Son visage d’adolescent fut tout à coup déformé par un violent sentiment.
Ezio lui-même ne fut pas insensible.
- Di Milano ? Donato Di Milano était ton père, c’est ça ?
Raphaëlo opina avec tristesse.
Ezio s’adoucit et observa le garçon avec un tout autre regard.
- J’ai entendu parler de ton père et de ses projets. Bien trop tard, il est vrai. Il s’est montré très courageux. Je pense que nous aurions pu travailler ensemble s’il n’avait pas manqué de chance. En tous cas, je comprends mieux tes motivations. Tu as des raisons de te venger, il est vrai.
Ezio posa ses mains sur les frêles épaules de Raphaëlo. Ce dernier ravala ses larmes pour mieux s’exprimer :
- Mon père n’a pas manqué de chance, il a été trahi par l’un de ses hommes qui voulait prendre sa place. Je sais comment il s’appelle et je connais aussi le nom de celui qui a tué mon père !
Il avait le plus grand mal à contenir sa colère. Mais si quelqu’un pouvait se mettre à sa place, c’était bien Ezio. Il devait avoir le même âge que lui quand il avait assisté à la pendaison de son père et de ses frères. Ils avaient eu tous deux un père brave et juste qui avait payé de sa vie son combat contre l’oppression. Pour autant, il avait d’autres préoccupations.
- Ecoute, Raphaëlo. Ce que tu fais est déjà d’une grande aide pour moi et pour le peuple de Rome. Ton père serait fier de toi.
- Mais tu ne comprends pas ! J’ai toujours rêvé de te rencontrer. Je veux faire plus que cela. Je veux devenir un assassin ! C’est toi qui m’as inspiré !
Ezio sentait que s’il restait en présence du garçon, il allait céder. Et dans l’état actuel des choses, il ne pouvait se le permettre.
- Je suis désolé. Tu es trop jeune pour devenir un assassin. Et la vengeance n’est pas une motivation suffisante. Je ne nie pas que cela a été pour moi un point de départ, mais j’ai dépassé ce stade depuis longtemps. J’ai d’autres raisons, maintenant, des raisons plus importantes qui ne concernent pas que moi.
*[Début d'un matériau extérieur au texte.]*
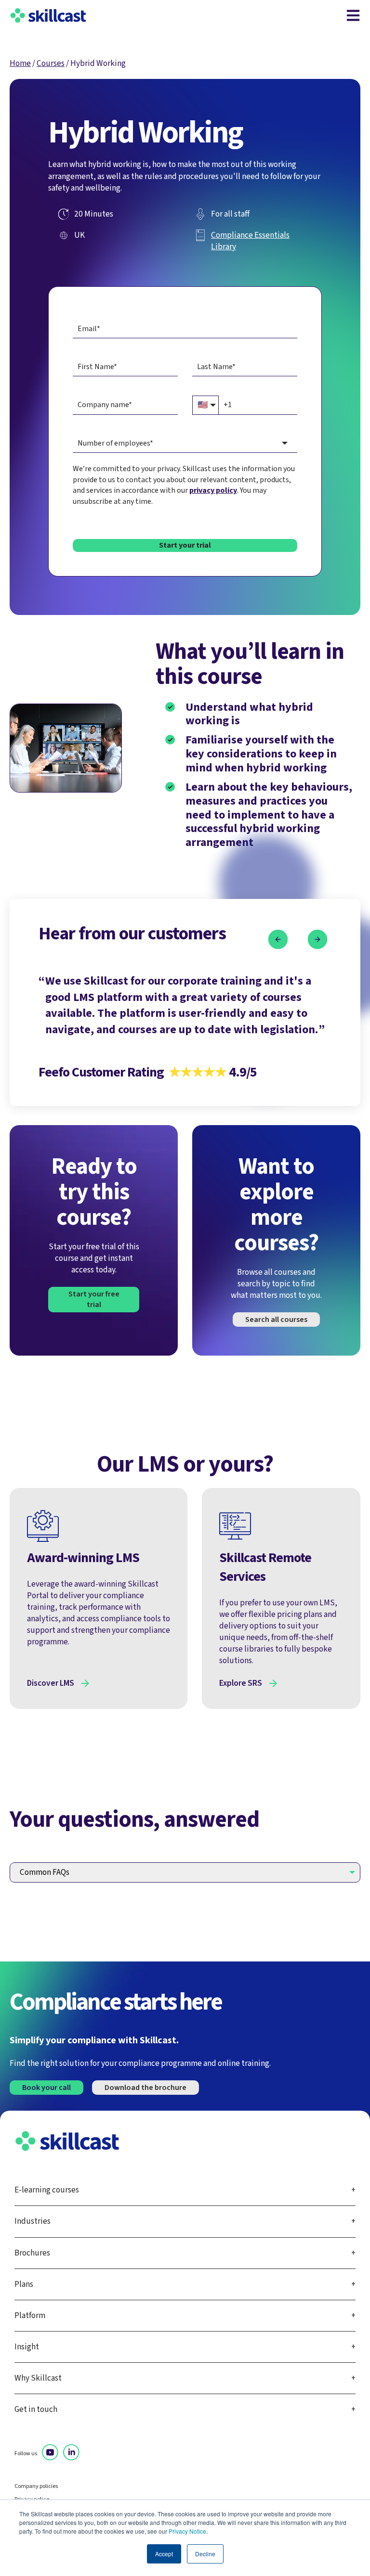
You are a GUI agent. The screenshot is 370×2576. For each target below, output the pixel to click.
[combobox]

Tu dois grandir encore un peu. Tu dois vivre et avoir plus d’expérience.
Les yeux de Raphaëlo brillèrent d’une douleur contenue et son visage s’empourpra.
Il voulut dire quelque chose pour sa défense, mais il s’étrangla. Sa déception était immense. Il préféra s’enfuir plutôt que de perdre toute sa dignité. Ezio poussa un soupir en le regardant partir. Il avait le sentiment d’avoir commis une erreur, d’avoir trahi, pas seulement quelqu’un qui avait confiance en lui, mais aussi une partie de lui-même.
Et c’était sans doute cela le plus dur.
Lorsqu’il pénétra dans son repaire de l’île du Tibre, Machiavelli l’attendait déjà.
- Tu es en retard, fit ce dernier d’un ton sentencieux.
Ezio préféra s’en amuser.
- Je savais bien que tu allais finir par te prendre pour mon père.
Bartolomeo était présent lui aussi. Il alla droit au but.
- Mes hommes ont mis la main sur un document pour le moins précieux. Regarde.
Les trois hommes se penchèrent au-dessus de la table.
- On dirait un plan de Rome.
- C’est ce que nous avons cru aussi, révéla l’ancien condottiere.
Ezio prit la carte et la plaça devant la flamme d’une bougie.
- Il y a un tracé précis, comme un itinéraire. Mais à quoi peut-il correspondre ?
- Nous n’en sommes pas encore sûrs, dit Machiavelli, mais en discutant avec certains officiers j’ai appris qu’un convoi spécial allait traverser la ville dans quelques jours. Ils ignoraient sa nature exacte. Très peu de personnes doivent être au courant des détails de cette opération clandestine.
- Un chargement secret, murmura Ezio. Ca peut être de l’argent, des armes…
- Ou peut-être veut-on nous le faire croire, observa Machiavelli.
Bartolomeo secoua la tête.
- Les mercenaires ont dit que le document était en possession d’un courrier de Borgia ivre. Ils n’ont même pas eu à se battre pour l’obtenir. Plutôt curieux, non ?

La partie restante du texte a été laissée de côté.